Tuesday 21 May 2013

Reducing Optimism Bias in Three Point Estimates



Reducing Optimism Bias in Three Point Estimates

Promax uses the PERT method to help with uncertainty in scoring. It uses a simple formula to give an approximation of uncertainty based on best and worst estimates.


The formula is based upon giving three estimates. The first is the best estimate “H”. The second (middle) estimate is the most likely score “M” and the third estimate is the lowest score expected “L”.

The likely score will be: S = (H + 4M + L) / 6

For example, lets assume you’re in a workshop with a number of experts discussing a score for a particular option. The general consensus is that it’s worth a 7. However, it’s possible that it could be an 8. However, some also think it’s not as good as the rest believe and think it should be a 4. So the three points of the estimate are:

M = 7
H = 8
L= 4


Then the score to be used will be (8 + 4x7 + 4) / 6 = 6.7

The standard deviation calculation is: SD = (H – L) / 6

So for our example, SD = (8-4) / 6 = 0.7

What this means is that there is a 68% chance that the score will lie between 7.4 and 6.0.

In Promax, the PERT value and the standard deviations of the individual criteria (using the mapped and weighted values) are calculated.



Criteria, Most Likely, High, Low, PERT, SD
#1, 50, 70, 40, 51.7, 5.0
#2,80, 90, 75, 80.8, 2.5
#3, 90, 100, 80, 90.0, 3.3
#4, 20, 50, 10, 23.3, 6.7
#5, 70, 80, 50, 68.3, 5.0

The PERT score is (314.1 / 5) = 62.8 and the SD is (22.5 / 5) = 4.5

Therefore, there is a 68% chance that the “score” will lie between 67.3 and 58.3. There is a 95% chance it will lie between 71.9 and 53.8.

The boxes on the Promax graphs reflect this range of 95% confidence. Therefore, rather than choosing the single point estimate to assess an option, use the range instead. If there is a major overlap you cannot be certain that the best option from a single point perspective is in fact the best one if uncertainty is taken into account.

If there is major overlap there are two generic strategies. The first is to try and reduce the uncertainty range by collecting better, more accurate data. The second is to choose the option with the smallest range of the overlapping ones (the risk averse strategy) wince there is more chance of meeting the overall score.

There are some things worth considering in the PERT approach.

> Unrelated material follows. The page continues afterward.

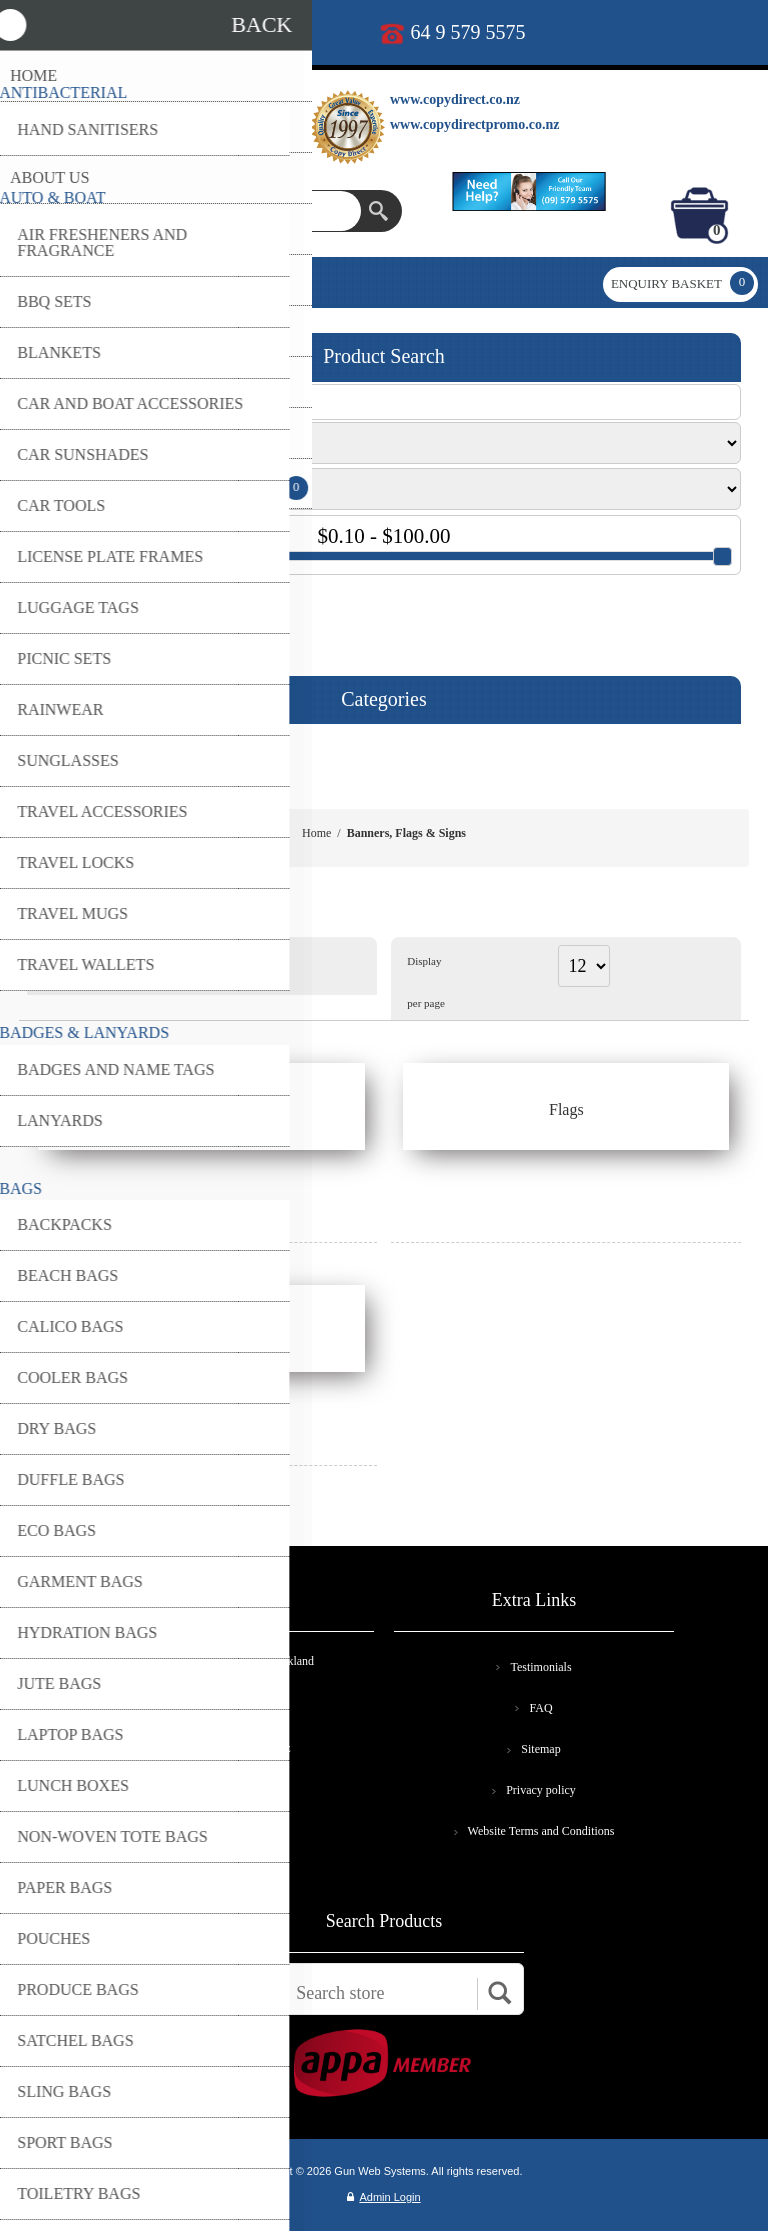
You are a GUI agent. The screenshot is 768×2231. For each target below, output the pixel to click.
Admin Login (383, 2197)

1.     68.27% of all measurements fall within one standard deviation of the mean. 95.45% of all measurements fall within two standard deviations of the mean. 99.73% of all measurements fall within three standard deviations of the mean.
2.     Strictly, the probabilities above refer to repeating the scoring enough times to collect many values. Had we repeated the scoring 100 times we would get 100 values. In this example we are saying that on 68% of the occasion that we carry out the scoring the result will lie between 85.3 and 40.3 and outside of this range on the other 32% of occasions. In effect when someone estimates a score they are doing this on the basis of experience by mentally simulating what is likely to happen if they repeated it many times.

Background to PERT

PERT (program evaluation and review technique) was developed by NASA in 1962. As well as developing network / precedence diagraming to aid project planning they also developed methods to estimate project duration. Their formula (H + 4M + L) / 6 is essentially a beta distribution where the tail is longer on the pessimistic side. Fifty years later, this distribution is still very much applicable.

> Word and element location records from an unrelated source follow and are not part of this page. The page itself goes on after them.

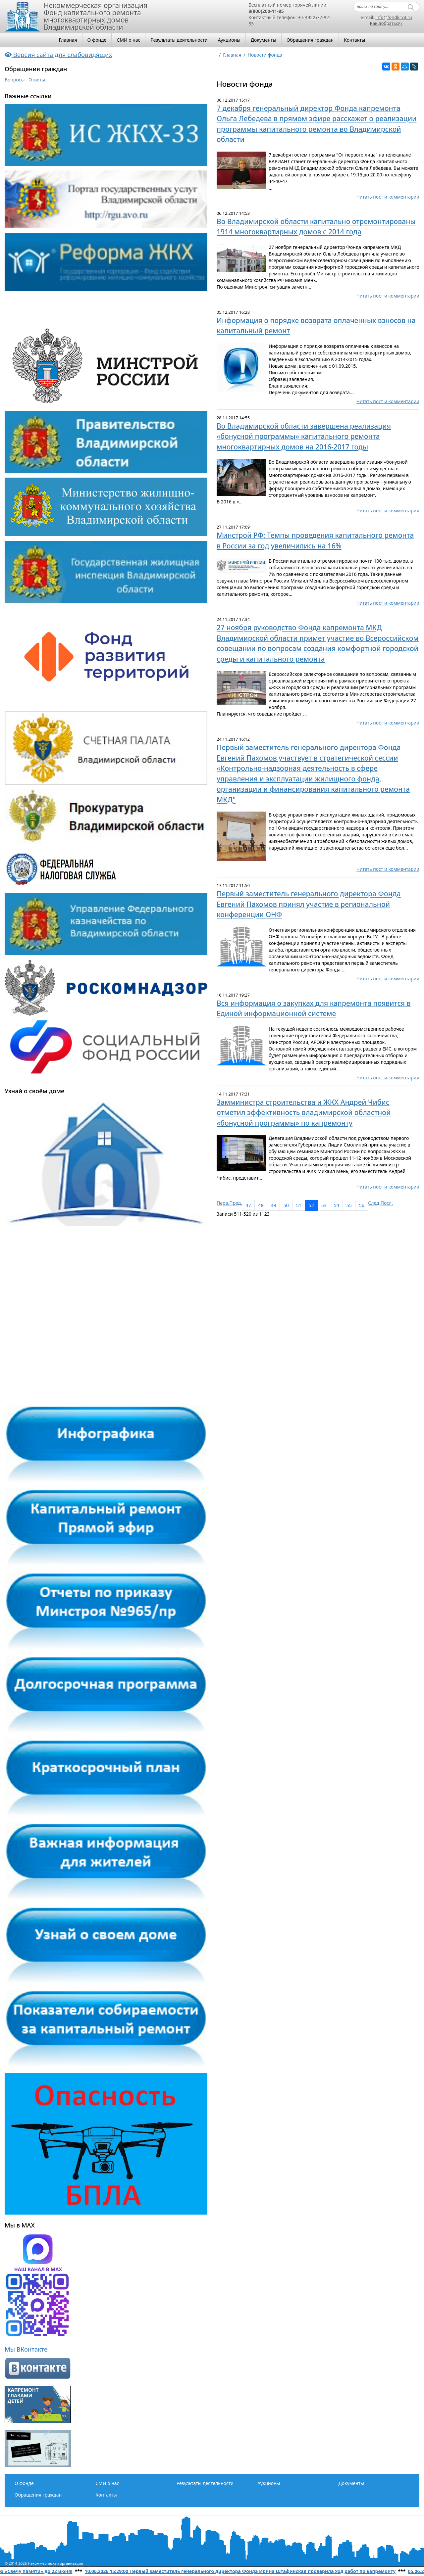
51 (298, 1205)
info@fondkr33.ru (393, 17)
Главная (68, 40)
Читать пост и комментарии (387, 197)
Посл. (387, 1203)
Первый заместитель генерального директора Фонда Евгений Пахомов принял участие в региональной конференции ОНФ (309, 904)
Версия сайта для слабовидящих (58, 54)
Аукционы (229, 40)
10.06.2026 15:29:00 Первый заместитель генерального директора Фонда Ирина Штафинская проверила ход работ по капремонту (248, 2571)
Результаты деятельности (178, 40)
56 (361, 1205)
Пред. (235, 1203)
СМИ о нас (128, 40)
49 (273, 1205)
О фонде (97, 40)
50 (286, 1205)
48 (261, 1205)
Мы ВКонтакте (26, 2349)
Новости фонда (265, 55)
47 (248, 1205)
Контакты (354, 40)
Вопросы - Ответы (25, 79)
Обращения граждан (310, 40)
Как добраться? (386, 23)
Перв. (223, 1203)
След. (374, 1203)
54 (336, 1205)
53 (324, 1205)
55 (349, 1205)
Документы (263, 40)
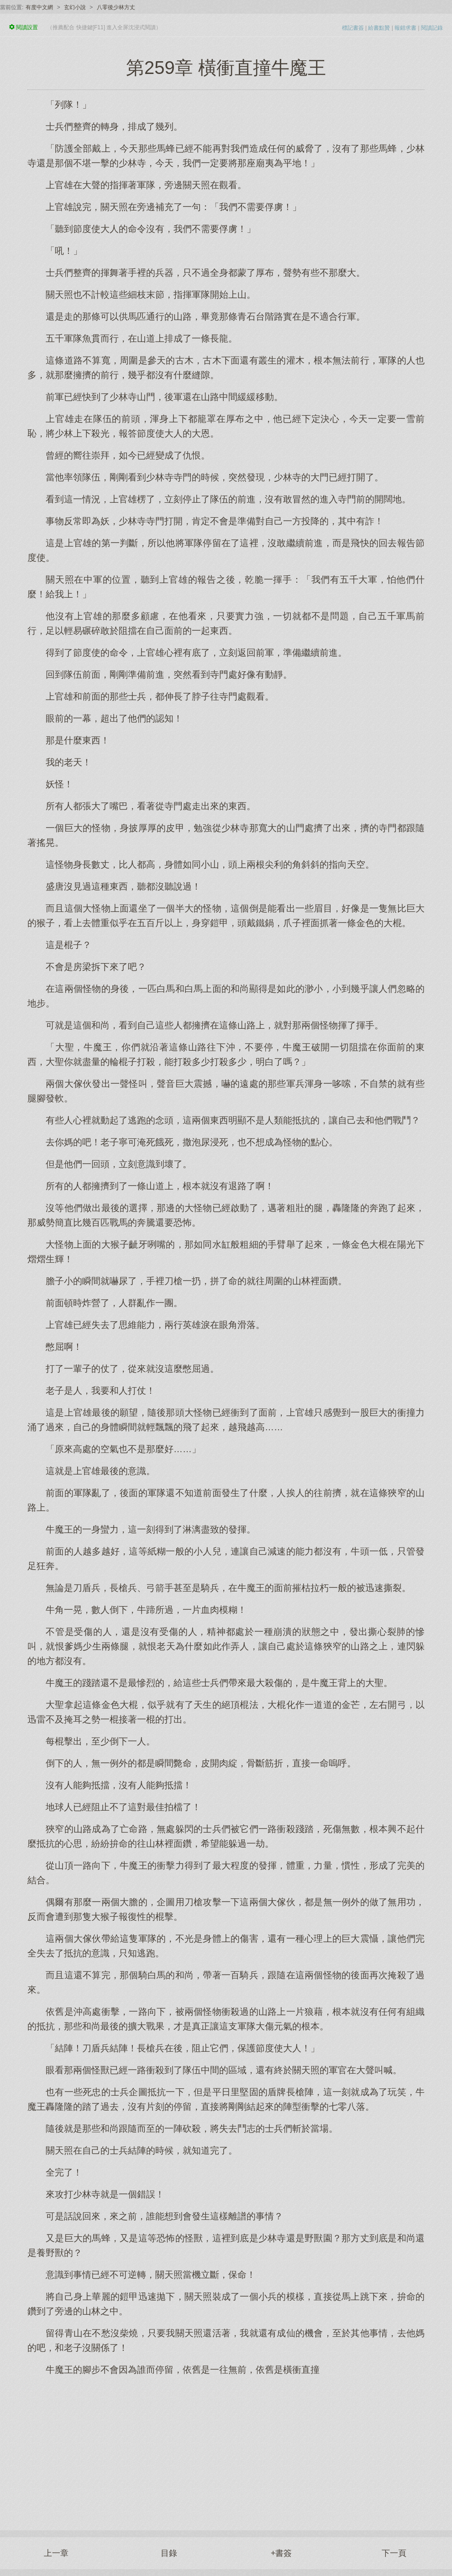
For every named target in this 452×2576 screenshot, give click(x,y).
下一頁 (394, 2553)
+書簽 (281, 2553)
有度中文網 (39, 7)
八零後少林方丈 (116, 7)
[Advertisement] (226, 2448)
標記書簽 (353, 28)
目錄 (169, 2553)
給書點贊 (379, 28)
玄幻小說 (75, 7)
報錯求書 (405, 28)
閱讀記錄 (432, 28)
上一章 (56, 2553)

Techniques for Eliciting Scores

The scoring of options is a fascinating subject in its own right. It should be remembered that scores reflect the performance of an option on a particular criteria. In Promax, scores are then mapped to a value scale (0-100) in order to be able to add different criteria together (essentially to achieve the same units). Depending on how the criteria have been selected and then how the criterion is to be measured, the scores can either be real-world units or based on judgement. Real-world units are to be preferred in all cases but it may not be feasible particularly at the early stages of an evaluation.

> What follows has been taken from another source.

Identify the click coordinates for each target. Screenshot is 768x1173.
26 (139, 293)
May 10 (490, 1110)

Where expert judgement is to be used the best method to get an expert to score the option on the criteria for which they are expert on. This is often termed “Expert Elicitation (EE)”. This will provide an evidence-base which will justify their score and can be used subsequently to challenge and review.

The least successful method is to use a “decision conference” where a group of experts come together and collectively score using consensus. The problem with this technique is that the rationale for the scores is generally weak and cannot be adequately underpinned. The consequences are that in any future review or challenge the scores provided are extremely difficult to recreate with a different group of people.  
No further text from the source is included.